■ WORK TO BE COMPLETED ■
Reproduce exactly the lines from the top of the records below through the line holding "Task: Minimize the terminal window".

■ Saved data entries ■
-=-=-
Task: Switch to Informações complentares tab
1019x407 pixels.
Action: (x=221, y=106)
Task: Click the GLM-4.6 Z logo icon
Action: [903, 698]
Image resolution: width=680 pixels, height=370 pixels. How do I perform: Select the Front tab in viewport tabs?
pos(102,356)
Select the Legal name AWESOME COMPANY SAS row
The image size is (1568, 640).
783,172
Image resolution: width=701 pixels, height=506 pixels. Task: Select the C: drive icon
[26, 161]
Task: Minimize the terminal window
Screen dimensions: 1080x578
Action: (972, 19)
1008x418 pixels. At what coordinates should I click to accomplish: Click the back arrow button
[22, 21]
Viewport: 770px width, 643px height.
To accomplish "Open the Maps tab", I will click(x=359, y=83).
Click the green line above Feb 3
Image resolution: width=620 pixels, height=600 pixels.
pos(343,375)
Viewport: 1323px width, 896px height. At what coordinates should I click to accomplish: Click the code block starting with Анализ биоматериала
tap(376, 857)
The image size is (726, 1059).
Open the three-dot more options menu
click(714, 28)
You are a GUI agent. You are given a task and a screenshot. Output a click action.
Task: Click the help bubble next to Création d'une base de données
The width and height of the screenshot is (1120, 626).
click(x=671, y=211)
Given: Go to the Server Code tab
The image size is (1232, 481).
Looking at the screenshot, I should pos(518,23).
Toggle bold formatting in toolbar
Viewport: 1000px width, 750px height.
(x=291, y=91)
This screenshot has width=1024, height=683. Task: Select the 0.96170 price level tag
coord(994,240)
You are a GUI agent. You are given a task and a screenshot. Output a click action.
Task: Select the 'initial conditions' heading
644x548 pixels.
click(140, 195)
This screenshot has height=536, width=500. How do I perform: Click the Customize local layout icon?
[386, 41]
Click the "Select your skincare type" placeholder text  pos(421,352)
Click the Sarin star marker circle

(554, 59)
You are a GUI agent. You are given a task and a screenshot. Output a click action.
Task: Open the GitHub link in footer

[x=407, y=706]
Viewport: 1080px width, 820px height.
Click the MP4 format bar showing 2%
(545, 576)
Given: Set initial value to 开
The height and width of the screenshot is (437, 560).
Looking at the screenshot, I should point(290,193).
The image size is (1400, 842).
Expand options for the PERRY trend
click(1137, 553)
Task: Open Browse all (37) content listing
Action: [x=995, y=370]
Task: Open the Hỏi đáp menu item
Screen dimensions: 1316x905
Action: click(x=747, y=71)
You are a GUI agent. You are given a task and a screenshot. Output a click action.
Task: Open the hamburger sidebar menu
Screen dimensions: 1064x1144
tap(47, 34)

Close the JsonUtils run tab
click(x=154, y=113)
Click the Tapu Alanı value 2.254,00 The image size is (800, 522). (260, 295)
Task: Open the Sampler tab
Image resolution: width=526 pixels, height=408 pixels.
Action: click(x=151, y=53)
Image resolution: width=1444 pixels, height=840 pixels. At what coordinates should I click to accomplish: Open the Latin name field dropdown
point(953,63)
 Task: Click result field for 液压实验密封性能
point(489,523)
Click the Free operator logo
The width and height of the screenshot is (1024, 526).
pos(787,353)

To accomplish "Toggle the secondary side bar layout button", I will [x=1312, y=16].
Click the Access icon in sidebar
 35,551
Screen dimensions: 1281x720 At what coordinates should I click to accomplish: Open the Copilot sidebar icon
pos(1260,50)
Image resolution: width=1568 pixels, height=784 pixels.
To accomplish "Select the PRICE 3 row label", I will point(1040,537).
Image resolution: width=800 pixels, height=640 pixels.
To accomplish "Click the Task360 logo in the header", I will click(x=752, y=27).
-=-=-
■ ANSWER SECTION ■
Task: Switch to Informações complentares tab
1019x407 pixels.
Action: (x=221, y=106)
Task: Click the GLM-4.6 Z logo icon
Action: [903, 698]
Image resolution: width=680 pixels, height=370 pixels. How do I perform: Select the Front tab in viewport tabs?
pos(102,356)
Select the Legal name AWESOME COMPANY SAS row
The image size is (1568, 640).
783,172
Image resolution: width=701 pixels, height=506 pixels. Task: Select the C: drive icon
[26, 161]
Task: Minimize the terminal window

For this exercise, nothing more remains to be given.